RECORDED INFORMATION –
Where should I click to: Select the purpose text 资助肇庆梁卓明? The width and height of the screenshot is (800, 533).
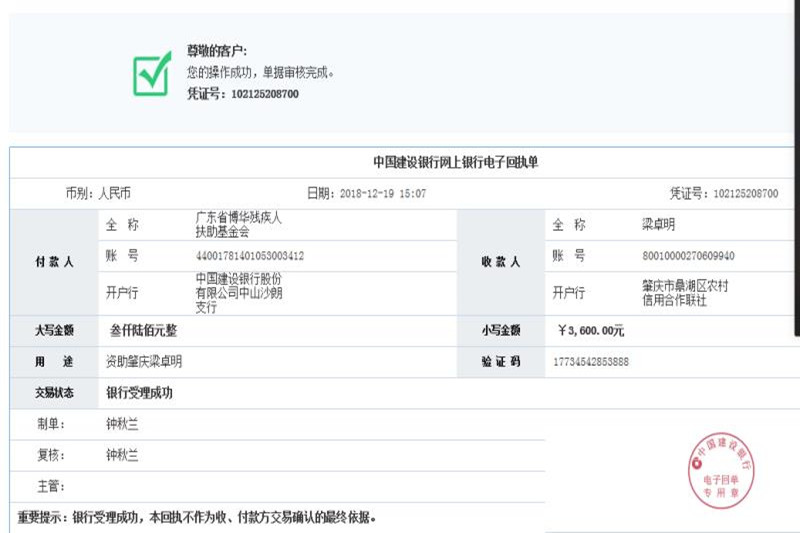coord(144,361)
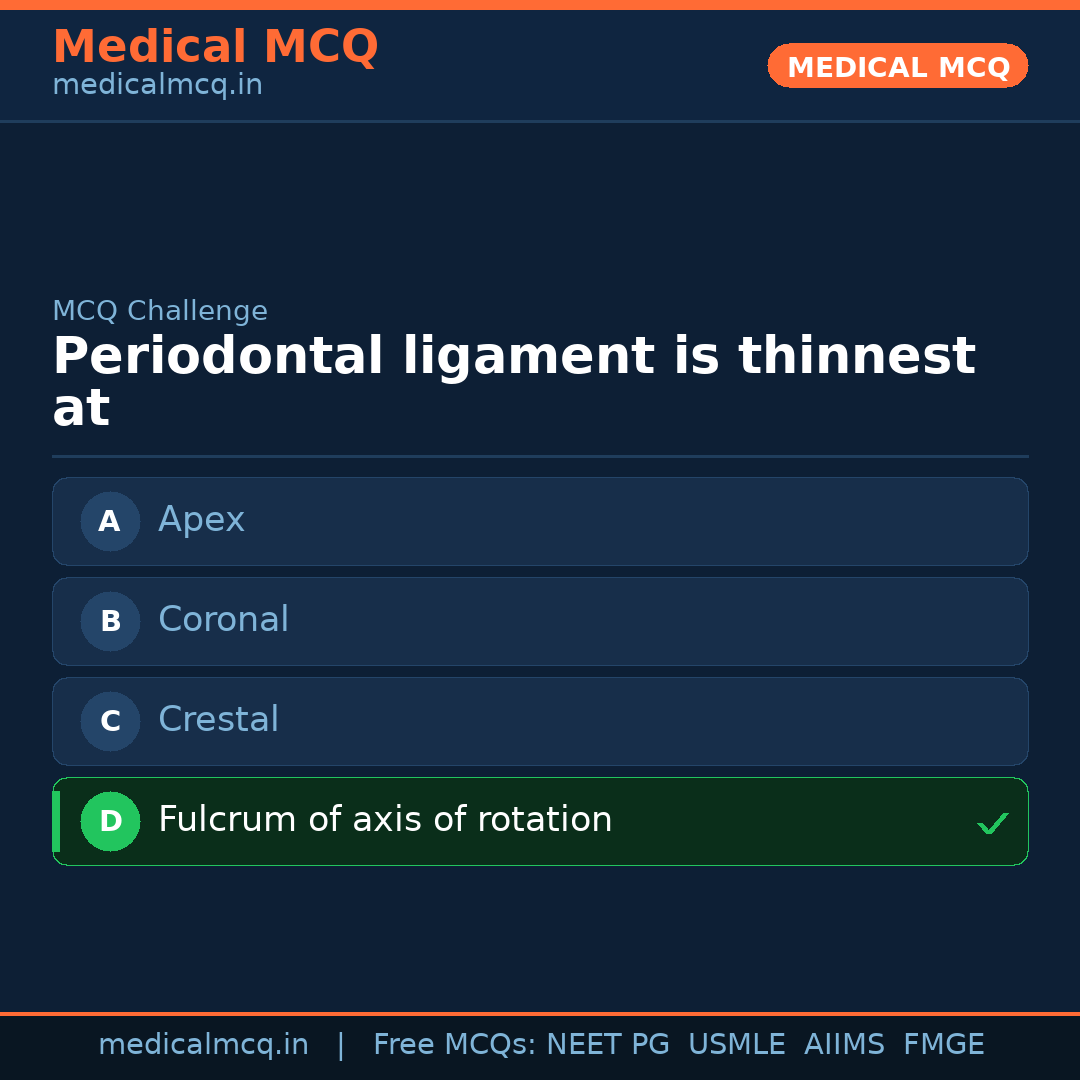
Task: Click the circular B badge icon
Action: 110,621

---

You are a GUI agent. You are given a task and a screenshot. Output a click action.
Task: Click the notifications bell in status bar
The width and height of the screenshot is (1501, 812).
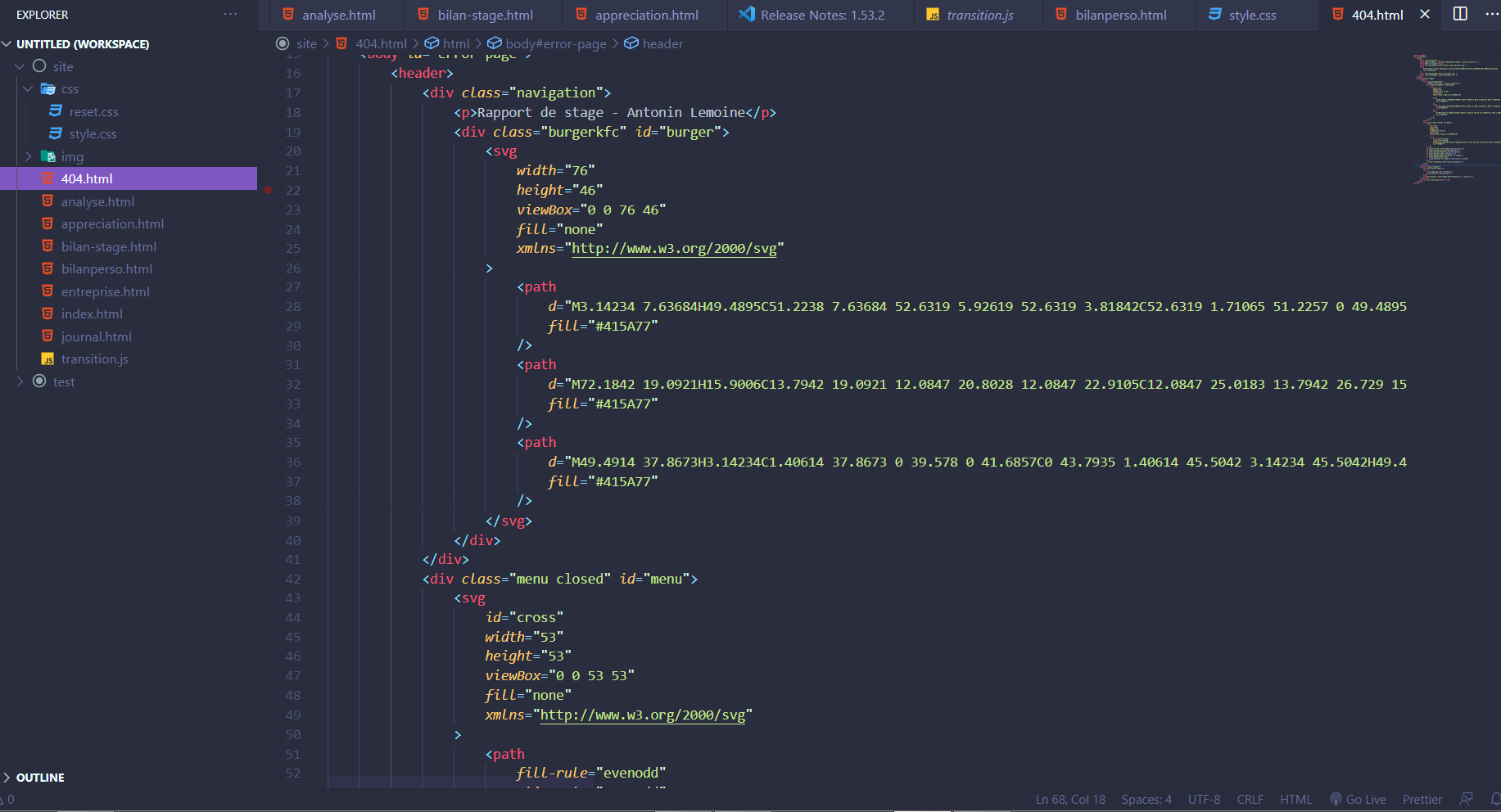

THE TASK – The lines to extract from the data above begin with the line containing "You are a GUI" and end with the line containing "The width and height of the screenshot is (1501, 812).". Extract them exactly, including both.

EXERCISE SOLUTION –
You are a GUI agent. You are given a task and a screenshot. Output a click action.
Task: Click the notifications bell in status bar
The width and height of the screenshot is (1501, 812).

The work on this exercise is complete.